According to Live Action News, pro-life prayer vigils outside abortion clinics in Michigan, Ohio, California, and Wisconsin were recently approached by law enforcement and asked to leave for supposedly being in violation of state or local orders. No arrests were made in those cases. 

However, in two cases in North Carolina, arrests were made at pro-life prayer vigils for supposedly being in violation of the state’s prohibition on public gatherings larger than 10 people.

Pro-life advocate David Benham, president of Cities4Life, and other pro-life sidewalk counselors were arrested by police in Charlotte, North Carolina on April 4 for being part of a gathering of more than 10 people. They were praying and offering sidewalk counseling outside the abortion clinic A Preferred Women’s Health Center.

According to social media for the Charlotte-Mecklenberg Police Department, around 50 people were observed by police to be gathered outside the clinic.

The department said that “officers observed approximately fifty (50) protesters congregating outside of the clinic. The gathering was determined to be a violation of mass gatherings in the North Carolina Stay at Home Order. Those who exceeded the allowed amount of ten were asked to leave.”

The state’s governor Roy Cooper had issued an executive order on March 27 ordering residents to “stay at home” except for “essential” activities.

In a video, Benham was seen telling an officer that he was part of a “recognized charity” that was “offering essential services” to women who were considering abortions.

He told the officer that he and other pro-life counselors were “practicing social distancing,” and that the police should “go in the abortion clinic and make the arrests there” out of concern for mass gatherings during the pandemic.

Sen. Ted Cruz (R-Tex.) tweeted that Benham’s arrest was “unconstitutional and a serious abuse of power.”

The legal group Alliance Defending Freedom (ADF) sent a letter to the city’s attorney on Benham’s behalf, arguing that Benham’s group and Love Life, another group of pro-life advocates, are not subject to the order’s 10-person gathering prohibition as they are charitable organizations providing social services.

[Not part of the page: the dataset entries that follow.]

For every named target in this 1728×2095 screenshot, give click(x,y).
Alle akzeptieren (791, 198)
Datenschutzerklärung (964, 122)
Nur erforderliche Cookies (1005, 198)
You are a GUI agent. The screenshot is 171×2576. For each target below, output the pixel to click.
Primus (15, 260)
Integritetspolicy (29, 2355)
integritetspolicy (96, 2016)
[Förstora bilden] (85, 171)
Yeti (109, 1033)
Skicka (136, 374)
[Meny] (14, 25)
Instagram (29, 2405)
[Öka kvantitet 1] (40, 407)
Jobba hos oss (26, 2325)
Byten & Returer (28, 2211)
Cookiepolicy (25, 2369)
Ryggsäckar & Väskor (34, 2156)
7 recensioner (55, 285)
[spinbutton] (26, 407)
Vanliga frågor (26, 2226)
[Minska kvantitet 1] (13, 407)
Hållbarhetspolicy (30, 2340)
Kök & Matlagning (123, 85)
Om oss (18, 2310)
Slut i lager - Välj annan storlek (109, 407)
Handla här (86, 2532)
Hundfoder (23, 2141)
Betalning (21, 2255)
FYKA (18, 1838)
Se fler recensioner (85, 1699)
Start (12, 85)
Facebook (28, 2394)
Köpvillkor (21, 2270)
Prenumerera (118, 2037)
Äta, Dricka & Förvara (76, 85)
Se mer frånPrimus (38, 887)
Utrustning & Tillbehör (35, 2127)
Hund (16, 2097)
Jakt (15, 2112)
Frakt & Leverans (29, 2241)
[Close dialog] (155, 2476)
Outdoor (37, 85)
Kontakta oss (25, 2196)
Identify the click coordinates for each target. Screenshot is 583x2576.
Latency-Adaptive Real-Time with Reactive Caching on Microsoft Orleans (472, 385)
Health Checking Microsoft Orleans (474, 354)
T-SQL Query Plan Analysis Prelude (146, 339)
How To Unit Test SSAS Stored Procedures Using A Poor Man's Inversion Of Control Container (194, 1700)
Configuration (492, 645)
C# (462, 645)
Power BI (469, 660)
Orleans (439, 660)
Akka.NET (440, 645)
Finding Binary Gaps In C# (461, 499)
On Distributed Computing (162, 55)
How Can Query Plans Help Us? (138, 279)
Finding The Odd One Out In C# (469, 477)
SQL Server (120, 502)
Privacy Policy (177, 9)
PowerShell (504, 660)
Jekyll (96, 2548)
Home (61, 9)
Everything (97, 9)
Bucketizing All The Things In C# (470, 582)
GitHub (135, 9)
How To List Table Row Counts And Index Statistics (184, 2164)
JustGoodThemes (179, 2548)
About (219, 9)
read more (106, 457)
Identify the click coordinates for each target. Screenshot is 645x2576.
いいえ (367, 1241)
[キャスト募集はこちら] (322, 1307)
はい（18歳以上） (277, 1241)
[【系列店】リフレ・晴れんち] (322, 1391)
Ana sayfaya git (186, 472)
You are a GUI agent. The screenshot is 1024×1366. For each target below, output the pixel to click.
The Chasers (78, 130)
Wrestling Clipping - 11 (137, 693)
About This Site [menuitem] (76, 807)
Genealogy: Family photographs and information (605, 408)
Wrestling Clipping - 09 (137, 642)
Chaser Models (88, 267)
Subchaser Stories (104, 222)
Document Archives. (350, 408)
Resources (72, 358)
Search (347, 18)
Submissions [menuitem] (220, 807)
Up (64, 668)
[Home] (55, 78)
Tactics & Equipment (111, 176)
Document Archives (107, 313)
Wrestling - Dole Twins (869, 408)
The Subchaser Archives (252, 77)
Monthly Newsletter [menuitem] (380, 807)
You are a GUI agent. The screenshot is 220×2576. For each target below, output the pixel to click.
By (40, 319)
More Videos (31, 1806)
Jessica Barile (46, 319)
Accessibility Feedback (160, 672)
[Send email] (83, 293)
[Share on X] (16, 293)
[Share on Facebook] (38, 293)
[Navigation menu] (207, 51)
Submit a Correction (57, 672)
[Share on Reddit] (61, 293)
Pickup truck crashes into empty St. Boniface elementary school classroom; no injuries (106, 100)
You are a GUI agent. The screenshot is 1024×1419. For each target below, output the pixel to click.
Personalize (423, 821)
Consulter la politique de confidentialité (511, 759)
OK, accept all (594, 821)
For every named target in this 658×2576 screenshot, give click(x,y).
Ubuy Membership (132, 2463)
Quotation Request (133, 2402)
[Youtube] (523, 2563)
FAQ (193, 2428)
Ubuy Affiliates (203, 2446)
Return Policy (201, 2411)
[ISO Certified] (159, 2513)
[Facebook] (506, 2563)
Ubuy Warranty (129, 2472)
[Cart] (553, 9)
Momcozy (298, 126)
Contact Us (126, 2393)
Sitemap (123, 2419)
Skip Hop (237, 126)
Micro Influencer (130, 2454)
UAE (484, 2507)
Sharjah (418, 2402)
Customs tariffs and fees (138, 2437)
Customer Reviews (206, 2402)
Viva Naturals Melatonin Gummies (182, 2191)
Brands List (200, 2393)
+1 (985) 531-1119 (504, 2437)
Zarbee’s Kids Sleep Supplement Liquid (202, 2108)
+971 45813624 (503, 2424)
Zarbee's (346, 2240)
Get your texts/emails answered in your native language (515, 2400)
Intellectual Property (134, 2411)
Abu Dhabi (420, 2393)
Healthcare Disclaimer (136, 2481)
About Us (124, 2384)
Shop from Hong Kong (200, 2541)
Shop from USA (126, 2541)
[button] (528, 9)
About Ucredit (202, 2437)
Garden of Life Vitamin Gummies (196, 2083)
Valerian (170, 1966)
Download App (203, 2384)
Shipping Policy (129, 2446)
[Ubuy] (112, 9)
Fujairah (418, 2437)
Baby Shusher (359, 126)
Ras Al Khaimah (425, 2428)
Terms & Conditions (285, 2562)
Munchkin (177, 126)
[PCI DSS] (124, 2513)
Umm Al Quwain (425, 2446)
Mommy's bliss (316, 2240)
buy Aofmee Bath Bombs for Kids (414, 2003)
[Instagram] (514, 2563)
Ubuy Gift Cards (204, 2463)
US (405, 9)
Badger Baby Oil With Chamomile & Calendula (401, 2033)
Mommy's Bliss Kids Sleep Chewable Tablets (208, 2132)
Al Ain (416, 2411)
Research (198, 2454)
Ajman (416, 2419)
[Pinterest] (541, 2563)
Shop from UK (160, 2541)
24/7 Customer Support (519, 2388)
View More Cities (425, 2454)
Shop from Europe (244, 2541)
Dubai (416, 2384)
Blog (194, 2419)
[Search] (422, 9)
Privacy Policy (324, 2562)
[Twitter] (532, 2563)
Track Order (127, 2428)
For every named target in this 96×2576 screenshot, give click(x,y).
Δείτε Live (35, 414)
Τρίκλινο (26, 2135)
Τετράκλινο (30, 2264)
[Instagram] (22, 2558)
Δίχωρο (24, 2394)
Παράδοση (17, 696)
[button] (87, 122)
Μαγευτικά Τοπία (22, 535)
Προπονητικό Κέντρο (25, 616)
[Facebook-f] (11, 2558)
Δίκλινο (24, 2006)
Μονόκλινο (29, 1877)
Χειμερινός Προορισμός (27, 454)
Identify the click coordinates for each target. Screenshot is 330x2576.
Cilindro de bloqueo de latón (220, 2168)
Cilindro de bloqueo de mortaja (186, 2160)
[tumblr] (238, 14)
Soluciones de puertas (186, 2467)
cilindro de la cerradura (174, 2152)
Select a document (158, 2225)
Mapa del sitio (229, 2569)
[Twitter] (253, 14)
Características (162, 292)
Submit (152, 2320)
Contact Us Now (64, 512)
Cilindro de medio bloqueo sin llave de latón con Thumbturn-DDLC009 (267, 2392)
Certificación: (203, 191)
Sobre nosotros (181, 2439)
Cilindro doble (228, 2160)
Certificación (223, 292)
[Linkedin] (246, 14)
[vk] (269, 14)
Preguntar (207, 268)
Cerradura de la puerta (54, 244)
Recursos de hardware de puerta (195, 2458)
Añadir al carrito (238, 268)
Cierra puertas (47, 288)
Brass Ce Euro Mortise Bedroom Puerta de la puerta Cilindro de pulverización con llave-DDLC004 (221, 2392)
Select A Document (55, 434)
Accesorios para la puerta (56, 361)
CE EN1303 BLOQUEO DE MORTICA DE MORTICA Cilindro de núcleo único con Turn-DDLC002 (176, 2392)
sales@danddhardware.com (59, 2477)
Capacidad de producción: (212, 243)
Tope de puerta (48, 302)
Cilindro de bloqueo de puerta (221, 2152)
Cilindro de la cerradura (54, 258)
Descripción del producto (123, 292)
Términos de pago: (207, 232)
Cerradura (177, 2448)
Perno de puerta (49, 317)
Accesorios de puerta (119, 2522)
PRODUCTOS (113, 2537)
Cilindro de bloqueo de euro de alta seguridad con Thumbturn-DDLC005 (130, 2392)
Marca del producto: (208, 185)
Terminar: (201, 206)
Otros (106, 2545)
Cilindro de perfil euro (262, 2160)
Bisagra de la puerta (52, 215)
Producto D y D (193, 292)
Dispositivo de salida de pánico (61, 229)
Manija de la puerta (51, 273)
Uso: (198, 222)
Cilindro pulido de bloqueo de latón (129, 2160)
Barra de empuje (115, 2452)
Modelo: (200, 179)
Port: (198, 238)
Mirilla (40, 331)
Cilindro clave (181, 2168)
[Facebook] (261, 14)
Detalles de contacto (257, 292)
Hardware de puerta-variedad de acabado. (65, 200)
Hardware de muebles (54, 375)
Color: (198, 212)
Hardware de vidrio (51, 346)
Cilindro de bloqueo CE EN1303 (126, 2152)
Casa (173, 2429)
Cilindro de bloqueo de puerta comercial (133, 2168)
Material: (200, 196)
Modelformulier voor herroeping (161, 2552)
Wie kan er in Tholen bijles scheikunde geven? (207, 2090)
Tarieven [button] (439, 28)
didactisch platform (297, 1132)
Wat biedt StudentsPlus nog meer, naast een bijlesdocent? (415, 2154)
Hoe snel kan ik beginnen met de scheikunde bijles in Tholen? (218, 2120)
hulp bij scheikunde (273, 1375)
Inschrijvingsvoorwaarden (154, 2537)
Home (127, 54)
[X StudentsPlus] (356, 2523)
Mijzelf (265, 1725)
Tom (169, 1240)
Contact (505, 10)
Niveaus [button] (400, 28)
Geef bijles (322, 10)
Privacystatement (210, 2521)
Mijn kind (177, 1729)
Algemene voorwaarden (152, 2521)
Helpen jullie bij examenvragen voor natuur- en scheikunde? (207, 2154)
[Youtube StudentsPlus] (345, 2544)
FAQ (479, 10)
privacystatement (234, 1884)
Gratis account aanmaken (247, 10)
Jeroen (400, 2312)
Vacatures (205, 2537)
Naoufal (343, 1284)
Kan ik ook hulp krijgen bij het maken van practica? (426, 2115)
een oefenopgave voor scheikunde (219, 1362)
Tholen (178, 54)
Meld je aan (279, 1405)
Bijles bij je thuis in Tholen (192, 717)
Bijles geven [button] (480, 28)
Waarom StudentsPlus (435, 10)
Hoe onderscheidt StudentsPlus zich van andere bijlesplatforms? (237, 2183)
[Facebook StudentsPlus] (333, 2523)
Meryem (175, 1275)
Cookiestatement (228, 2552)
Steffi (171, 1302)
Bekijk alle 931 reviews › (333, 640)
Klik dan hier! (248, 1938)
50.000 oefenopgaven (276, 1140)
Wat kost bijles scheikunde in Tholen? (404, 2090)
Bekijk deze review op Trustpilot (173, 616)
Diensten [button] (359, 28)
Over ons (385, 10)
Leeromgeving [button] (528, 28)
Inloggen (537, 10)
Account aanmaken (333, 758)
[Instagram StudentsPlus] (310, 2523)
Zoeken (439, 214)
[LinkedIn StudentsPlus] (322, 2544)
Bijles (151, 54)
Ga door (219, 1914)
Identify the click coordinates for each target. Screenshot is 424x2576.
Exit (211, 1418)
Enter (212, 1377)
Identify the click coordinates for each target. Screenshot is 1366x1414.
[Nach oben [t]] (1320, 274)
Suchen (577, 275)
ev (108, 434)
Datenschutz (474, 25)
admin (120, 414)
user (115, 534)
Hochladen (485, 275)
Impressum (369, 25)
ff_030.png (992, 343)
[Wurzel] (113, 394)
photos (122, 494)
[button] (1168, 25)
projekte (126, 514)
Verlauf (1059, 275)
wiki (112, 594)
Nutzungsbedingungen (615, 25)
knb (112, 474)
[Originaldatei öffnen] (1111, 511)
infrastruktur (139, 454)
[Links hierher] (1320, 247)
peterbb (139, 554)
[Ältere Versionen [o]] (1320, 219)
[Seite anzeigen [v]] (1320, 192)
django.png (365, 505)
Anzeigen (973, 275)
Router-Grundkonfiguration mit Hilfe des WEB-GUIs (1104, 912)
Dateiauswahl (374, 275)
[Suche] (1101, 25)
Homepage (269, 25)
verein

Furthermore, on April 4 the pro-life advocates were outdoors with people properly spaced apart, ADF said. Counsel for the groups had previously confirmed with a police officer that they were within their rights to pray on sidewalks outside the clinic provided that they maintained a six-foot minimum distance between persons and had hand sanitizer available.

ADF argued in its letter that the pro-life groups are religious nonprofits “providing charitable and social support services to vulnerable persons” and thus “qualify as ‘Essential Business’” under the governor’s order and should not be subject to the 10-person limit on gatherings.

The right to free speech “in public fora like the streets and sidewalks” is “well-established,” ADF said, and “[a]ny prohibition on this expressive activity in these fora is subject to strict scrutiny.” The city’s act to disperse the prayer gathering of more than ten people outside is “arbitrary and a pretext for discrimination based on protected speech,” ADF said.

“Please instruct any City of Charlotte officers or employees to drop all criminal charges pending against my clients and discontinue their interference with their right to engage in assembly, prayer, counseling, and other expressive activities on public property,” ADF senior counsel Kevin Theriot stated in his letter.

Members of the group Love Life were also arrested in Greensboro, North Carolina on March 28 and again on March 30 while praying outside an abortion clinic. According to citations, they were arrested for travel[ing] for a non-essential function [/purpose],” unlawfully traveling by car to the location rather than on foot.

ADF also sent a letter to the city of Greensboro on behalf of the pro-life advocates, saying the groups limited their activities to fewer than 10 people to comply with local regulations, and that participants were spaced out more than six feet apart.